L’île de Giraglia est une île inhabitée au nord de la Corse. Deux types de geckos (des « lézards » caractérisés par la possession de ventouses sous les doigts) coexistent et y sont donc en compétition : le Gecko de Maurétanie et le Phyllodactyle d’Europe.
Le gecko de Maurétanie (Tarentola mauritanica, Tarenta en langue corse) est un grand gecko, robuste ; ses orteils sont élargis et possèdent 12 lamelles adhésives (voir photo).
Il semble en extension actuellement en Corse. Le spécialiste Anthony Russell de l’Université de Calgary le décrit comme “un colonisateur vigoureux et un prédateur vicieux” qui s’engage dans des conflits territoriaux féroces et a un don un peu particulier, mais radical, pour éjecter de son territoire les autres espèces de geckos : « il les dévore ».
Le Phyllodactyle, Euleptes europaea, est un petit gecko (7 cm au maximum) dont l’extrémité des doigts porte 2 grandes plaques séparées par un sillon dans lequel se rétracte une griffe. C’est une espèce très ancienne, endémique d’une partie de la Méditerranée occidentale, aujourd’hui en régression en France et en Tunisie.

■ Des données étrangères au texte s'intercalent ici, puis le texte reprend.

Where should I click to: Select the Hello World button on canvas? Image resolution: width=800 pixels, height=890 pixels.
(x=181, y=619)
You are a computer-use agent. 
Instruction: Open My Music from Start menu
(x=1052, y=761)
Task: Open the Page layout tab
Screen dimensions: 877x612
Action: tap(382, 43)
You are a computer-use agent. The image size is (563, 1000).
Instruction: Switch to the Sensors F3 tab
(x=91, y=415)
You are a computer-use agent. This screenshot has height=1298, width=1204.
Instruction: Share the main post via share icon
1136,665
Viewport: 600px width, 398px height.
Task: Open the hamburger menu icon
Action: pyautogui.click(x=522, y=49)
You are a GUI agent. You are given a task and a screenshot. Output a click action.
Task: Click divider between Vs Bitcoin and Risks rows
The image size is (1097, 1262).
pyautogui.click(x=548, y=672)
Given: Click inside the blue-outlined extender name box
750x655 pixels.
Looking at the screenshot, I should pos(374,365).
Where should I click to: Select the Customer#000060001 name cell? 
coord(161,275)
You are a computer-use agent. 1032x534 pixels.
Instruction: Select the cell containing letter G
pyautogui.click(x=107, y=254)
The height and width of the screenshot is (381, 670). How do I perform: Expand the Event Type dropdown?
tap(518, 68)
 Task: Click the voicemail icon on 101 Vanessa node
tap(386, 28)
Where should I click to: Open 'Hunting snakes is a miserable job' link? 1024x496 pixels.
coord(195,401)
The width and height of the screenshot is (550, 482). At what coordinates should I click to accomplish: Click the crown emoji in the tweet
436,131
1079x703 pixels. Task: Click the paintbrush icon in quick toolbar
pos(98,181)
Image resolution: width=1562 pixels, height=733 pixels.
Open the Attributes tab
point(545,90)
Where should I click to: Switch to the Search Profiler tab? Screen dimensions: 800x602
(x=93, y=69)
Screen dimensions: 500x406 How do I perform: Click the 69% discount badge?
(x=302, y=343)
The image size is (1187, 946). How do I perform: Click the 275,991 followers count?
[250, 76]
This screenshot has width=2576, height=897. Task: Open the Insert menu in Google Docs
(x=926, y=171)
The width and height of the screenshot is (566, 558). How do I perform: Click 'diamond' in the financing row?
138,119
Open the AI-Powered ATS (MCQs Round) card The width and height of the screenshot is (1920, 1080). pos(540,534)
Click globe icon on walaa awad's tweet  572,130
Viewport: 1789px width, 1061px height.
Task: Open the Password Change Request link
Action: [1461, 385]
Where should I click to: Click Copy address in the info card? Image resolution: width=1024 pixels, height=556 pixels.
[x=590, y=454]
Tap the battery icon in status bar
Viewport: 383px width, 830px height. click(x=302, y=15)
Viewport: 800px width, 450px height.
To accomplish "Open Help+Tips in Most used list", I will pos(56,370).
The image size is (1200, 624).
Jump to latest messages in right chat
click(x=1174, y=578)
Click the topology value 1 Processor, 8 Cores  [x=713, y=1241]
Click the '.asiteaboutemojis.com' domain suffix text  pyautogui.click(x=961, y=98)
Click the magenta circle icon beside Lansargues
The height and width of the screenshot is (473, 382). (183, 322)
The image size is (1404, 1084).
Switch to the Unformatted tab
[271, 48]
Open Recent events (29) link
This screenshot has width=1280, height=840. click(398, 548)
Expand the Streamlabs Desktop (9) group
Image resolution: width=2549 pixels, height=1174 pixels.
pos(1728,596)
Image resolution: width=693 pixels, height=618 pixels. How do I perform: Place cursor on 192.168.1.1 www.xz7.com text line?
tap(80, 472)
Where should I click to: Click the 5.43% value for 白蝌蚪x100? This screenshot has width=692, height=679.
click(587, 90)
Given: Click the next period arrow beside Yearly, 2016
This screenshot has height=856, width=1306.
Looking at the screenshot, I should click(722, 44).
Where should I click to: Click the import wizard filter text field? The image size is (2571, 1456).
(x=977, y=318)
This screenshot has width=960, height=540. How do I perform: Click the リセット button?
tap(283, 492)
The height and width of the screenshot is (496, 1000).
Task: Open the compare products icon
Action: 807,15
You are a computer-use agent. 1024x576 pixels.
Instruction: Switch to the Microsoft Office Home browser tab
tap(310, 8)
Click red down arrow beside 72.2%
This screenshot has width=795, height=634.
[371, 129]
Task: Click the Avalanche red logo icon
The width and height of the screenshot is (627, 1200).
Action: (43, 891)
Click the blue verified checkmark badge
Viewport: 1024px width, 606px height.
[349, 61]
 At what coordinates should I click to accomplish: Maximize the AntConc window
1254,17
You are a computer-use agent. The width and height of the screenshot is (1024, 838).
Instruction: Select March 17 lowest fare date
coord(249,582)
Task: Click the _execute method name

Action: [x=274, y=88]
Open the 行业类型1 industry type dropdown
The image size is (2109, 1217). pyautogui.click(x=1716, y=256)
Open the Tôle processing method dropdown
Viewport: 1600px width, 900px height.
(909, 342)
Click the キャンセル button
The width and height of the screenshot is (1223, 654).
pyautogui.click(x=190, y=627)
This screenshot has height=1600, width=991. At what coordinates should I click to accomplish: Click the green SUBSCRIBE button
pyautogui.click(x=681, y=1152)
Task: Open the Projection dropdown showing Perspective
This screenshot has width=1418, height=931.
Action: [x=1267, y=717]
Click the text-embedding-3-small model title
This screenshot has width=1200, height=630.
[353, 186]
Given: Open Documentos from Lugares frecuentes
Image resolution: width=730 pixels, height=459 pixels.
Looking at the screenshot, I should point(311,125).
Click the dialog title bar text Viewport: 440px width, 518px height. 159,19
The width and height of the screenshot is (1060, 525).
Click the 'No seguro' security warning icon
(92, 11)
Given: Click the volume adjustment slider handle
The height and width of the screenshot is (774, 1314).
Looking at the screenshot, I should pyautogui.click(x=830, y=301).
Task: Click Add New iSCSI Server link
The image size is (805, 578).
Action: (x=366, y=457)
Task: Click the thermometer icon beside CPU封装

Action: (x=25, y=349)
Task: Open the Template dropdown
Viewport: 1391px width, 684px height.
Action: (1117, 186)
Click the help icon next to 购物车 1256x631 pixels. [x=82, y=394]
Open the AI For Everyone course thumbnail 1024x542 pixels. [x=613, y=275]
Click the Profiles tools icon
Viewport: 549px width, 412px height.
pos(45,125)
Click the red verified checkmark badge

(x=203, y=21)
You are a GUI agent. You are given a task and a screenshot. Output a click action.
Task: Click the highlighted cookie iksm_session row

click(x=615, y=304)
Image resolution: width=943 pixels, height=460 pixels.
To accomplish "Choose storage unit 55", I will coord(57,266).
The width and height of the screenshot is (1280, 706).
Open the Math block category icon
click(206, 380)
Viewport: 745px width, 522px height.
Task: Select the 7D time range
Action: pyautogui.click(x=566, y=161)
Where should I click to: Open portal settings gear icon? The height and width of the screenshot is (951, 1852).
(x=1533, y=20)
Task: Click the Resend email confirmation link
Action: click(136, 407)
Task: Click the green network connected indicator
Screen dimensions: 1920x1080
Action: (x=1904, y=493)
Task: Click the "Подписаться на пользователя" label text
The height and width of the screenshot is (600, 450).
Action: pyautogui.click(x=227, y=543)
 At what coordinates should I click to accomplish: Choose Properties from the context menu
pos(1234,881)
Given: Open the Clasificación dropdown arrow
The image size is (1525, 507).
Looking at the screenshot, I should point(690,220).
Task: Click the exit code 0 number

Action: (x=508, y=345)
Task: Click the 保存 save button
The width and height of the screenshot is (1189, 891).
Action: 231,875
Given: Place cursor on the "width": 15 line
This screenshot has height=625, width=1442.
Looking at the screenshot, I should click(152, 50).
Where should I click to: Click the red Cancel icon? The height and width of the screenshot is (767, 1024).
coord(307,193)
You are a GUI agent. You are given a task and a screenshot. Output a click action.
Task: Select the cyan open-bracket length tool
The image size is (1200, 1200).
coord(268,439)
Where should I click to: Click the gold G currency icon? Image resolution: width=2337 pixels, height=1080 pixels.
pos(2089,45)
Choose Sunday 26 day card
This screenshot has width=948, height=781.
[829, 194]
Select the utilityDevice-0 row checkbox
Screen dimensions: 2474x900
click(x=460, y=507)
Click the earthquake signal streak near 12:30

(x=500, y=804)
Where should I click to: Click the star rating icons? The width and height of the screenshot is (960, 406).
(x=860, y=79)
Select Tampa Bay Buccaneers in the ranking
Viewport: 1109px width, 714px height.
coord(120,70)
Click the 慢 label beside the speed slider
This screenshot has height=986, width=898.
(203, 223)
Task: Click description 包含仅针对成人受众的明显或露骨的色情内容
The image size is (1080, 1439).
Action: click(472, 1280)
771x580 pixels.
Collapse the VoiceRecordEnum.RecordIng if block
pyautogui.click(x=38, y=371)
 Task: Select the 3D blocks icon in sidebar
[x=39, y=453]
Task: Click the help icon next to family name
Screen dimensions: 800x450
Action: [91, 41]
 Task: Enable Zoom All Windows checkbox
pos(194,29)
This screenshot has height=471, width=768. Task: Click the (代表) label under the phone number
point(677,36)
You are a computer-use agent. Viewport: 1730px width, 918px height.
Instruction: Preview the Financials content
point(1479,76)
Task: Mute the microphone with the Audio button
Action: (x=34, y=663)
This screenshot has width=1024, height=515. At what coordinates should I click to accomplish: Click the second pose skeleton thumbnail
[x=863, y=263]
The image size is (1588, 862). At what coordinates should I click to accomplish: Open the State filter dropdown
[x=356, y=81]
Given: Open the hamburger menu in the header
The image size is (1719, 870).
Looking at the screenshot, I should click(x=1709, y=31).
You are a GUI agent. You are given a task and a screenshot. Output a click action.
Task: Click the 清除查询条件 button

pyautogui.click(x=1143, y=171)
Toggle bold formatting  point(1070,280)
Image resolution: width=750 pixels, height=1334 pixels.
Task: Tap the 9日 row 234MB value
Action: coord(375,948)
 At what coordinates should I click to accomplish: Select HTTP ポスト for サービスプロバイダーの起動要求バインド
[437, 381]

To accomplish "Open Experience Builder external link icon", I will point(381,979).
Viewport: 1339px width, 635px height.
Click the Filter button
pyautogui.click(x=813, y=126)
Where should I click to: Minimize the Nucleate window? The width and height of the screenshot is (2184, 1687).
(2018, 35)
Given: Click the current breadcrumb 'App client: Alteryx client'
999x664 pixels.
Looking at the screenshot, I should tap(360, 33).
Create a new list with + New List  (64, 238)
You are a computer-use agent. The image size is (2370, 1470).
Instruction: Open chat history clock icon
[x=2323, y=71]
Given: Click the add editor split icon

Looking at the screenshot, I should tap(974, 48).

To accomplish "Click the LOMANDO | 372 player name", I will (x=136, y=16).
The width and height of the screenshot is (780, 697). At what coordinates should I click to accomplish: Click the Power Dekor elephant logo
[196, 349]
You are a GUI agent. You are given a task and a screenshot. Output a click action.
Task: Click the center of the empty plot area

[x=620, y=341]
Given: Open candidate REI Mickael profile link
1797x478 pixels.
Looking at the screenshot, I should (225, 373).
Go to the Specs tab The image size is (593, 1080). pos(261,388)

(a) Euleptes europaea (avec ses ventouses rondes et ses griffes ) et (b) Tarentola mauritanica (avec ses lamelles adhésives). Russell, A.P. and Delaugerre, M.-J Journal of Zoology DOI : 10.1111/jzo.12390 (2016).
Sur l’île ont été érigés en 1573 une tour, en 1848 un phare et en 1950 une salle des machines pour alimenter le phare. (Le gecko de Maurétanie semble être arrivé en même temps que la salle des machines).
Le Phyllodactyle, Euleptes europaea, occupe, imperturbable, toute l’île et la population de Tarentola mauritanica est cantonnée au bâtiment de la salle des machines.
Le gecko de Maurétanie y serait-il moins belliqueux ou n’a-t-il pas pu engager la bataille ? C’est la question que s’est posée Michel Delaugerre, herpétologue, membre du CSRPN et Chargé de mission au Conservatoire du littoral.
L’explication tient à la géologie de l’île et… aux pattes de ces reptiles.
L’île est composée de prasinite, schiste si friable que les roches sont couvertes de poussières. Alors que les lamelles adhésives du gecko de Maurétanie lui permettent de s’accrocher au béton, elles ne lui permettent pas de se promener sur Giraglia car, composées de milliards de structures minuscules, elles sont rapidement saturées par des cristaux microscopiques s’écaillant des roches : leur nettoyage devenant impossible… elles ne peuvent plus assurer leur fonction.
Et le Phyllodactyle ? Suivant le support, il utilise soit les deux ventouses rondes de chaque doigt, soit ses griffes rétractiles. Sur le support poussiéreux il utilise ces dernières et se moque de la poussière !
L’environnement favorise ici une espèce plus petite, plus fragile, moins nombreuse… la raison du plus fort n’y est pas la meilleure ! La Corse offre une jolie leçon de l’histoire évolutive des espèces.
Quant au gecko de Maurétanie, il n’est pas malchanceux : il y a assez d’insectes et d’araignées dans sa « prison » pour assurer sa survie.
Elle est pas belle la vie sur Giraglia ?
Russell, A. P., and M.-J. Delaugerre. “Left in the Dust: Differential Effectiveness of the Two Alternative Adhesive Pad Configurations in Geckos (Reptilia: Gekkota).” Journal of Zoology, October 2016. doi:10.1111/jzo.12390.